Up to 30% of serviced apartment, SOHO projects in Selangor must be affordable

Mangalesri Chandrasekaran5 Sept 2016

 

The Selangor Housing and Property Board (LPHS) has unveiled a new set of guidelines requiring property developers to set aside up to 30 percent of affordable units for their boutique office and serviced apartment projects.

According to executive director Norzaton Aini Mohd Kassim, developers who build small office home offices (SOHO), small office versatile offices (SOVO), small office flexible offices (SOFO) and serviced apartments are required to allocate 10 percent for affordable units for projects with 500 units and below, 15 percent for those with 501 to 1,000 units and 20 percent for those with over 1,000 units.

For transit-oriented development areas, the allocations for SOHO and serviced apartments will be higher at 20 to 30 percent.

Transit-oriented developments are areas with light rail transit, mass rapid transit or bus rapid transit stations within a 400-metre radius.

Effective 1 September, selling prices for affordable SOHO/SOVO/SOFO and serviced apartments are capped at RM230,000 and RM270,000 respectively.

Since these are controlled prices, no discounts will be given to bumiputras acquiring SOHO/SOVO/SOFO and serviced apartments as the prices are already subsidised by property developers through the non-affordable units.

Nonetheless, there will be a difference in furnishings for non-affordable and affordable units, said Norzaton.

The SOHO/SOVO/SOFO and serviced apartments will have a minimum unit size of 450 sq ft and 550 sq ft respectively.

“We don’t care how big or small they are (non-affordable units), but the size of affordable ones must be 450 and 550 square feet,” stated Norzaton.

She noted that the new guidelines are different from the Rumah Selangorku scheme. Those within the RM10,000 household income bracket are eligible under Rumah Selangorku, while the new guidelines caters to those with household income of up to RM15,000. However, both schemes are for first-time home buyers only.

Having affordable units at property projects is not new in Selangor since residential projects have been observing it for years with an allocation of around 30 percent, depending on locality, said Norzaton.

Developers will also have to observe the bumiputra quotas of between 30 and 70 percent, with the local council concerned having the final say on the percentage allocation.

Applications for affordable units will have to be made via LPHS. Developers who refuse to sell affordable commercial boutique/apartments to buyers approved by LPHS will be fined 10 percent of the selling price.

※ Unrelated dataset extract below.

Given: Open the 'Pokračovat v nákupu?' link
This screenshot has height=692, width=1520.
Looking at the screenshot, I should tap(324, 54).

They will also pay an additional five percent if they fail to follow the bumiputra quota.

Buyers can sell the units only after five years from taking vacant possession.

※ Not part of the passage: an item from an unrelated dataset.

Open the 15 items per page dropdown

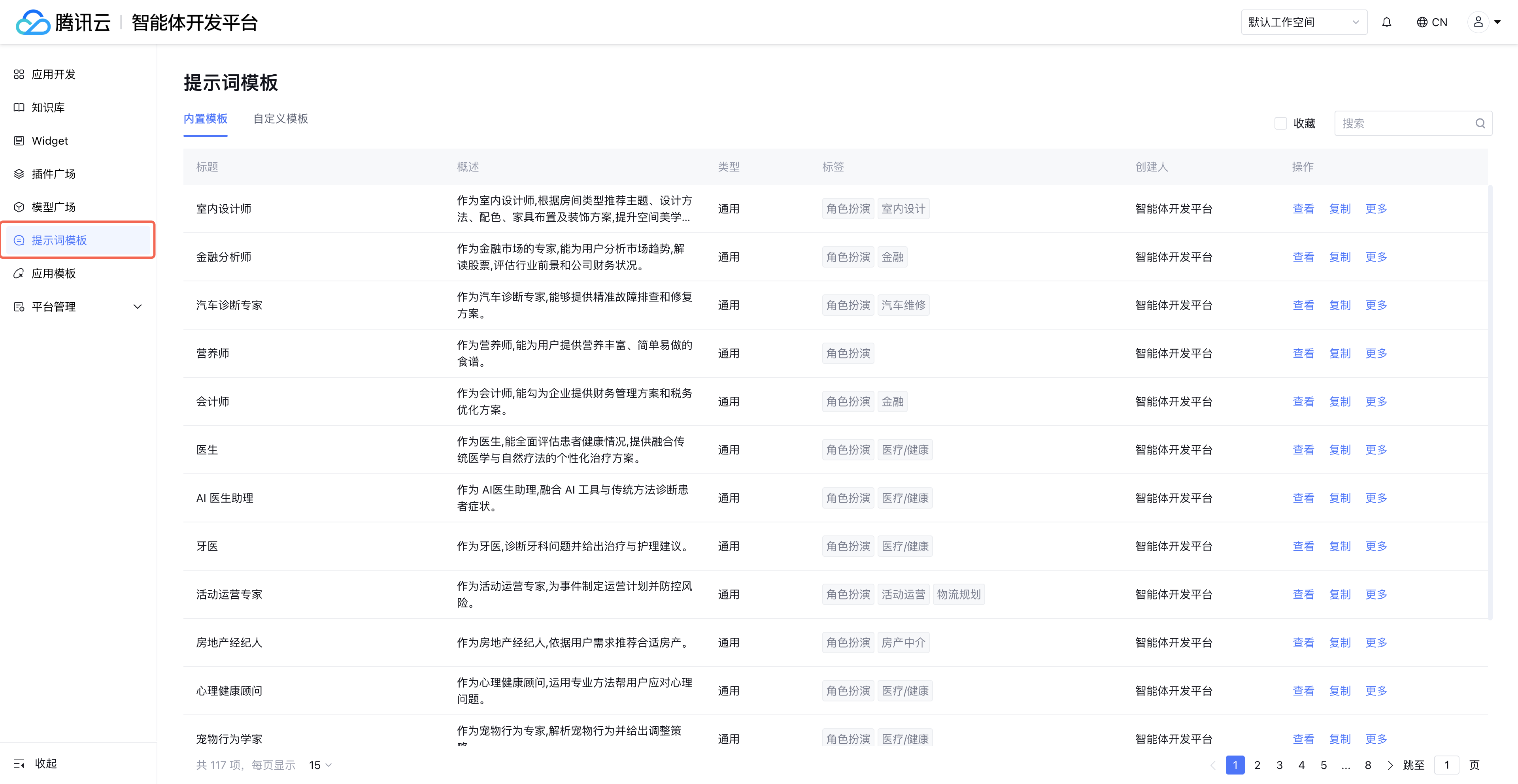[320, 765]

Norzaton revealed that the new guidelines follows the discussions by LPHS with the Real Estate and Housing Developers’ Association Malaysia (Rehda) in the last few months.

“They might be a little bit unhappy with the price cap as Rehda had expected RM300,000 for serviced apartments, but at the end they’re still okay,” she said, adding that the new rules will only impact developers’ earnings by around two to three percent.

Rehda Selangor Branch chairman Zulkifly Garib said the new guidelines will affect project planning and bottom lines. “However, we can only advise on the extent once we’ve studied the full set of guidelines,” he said.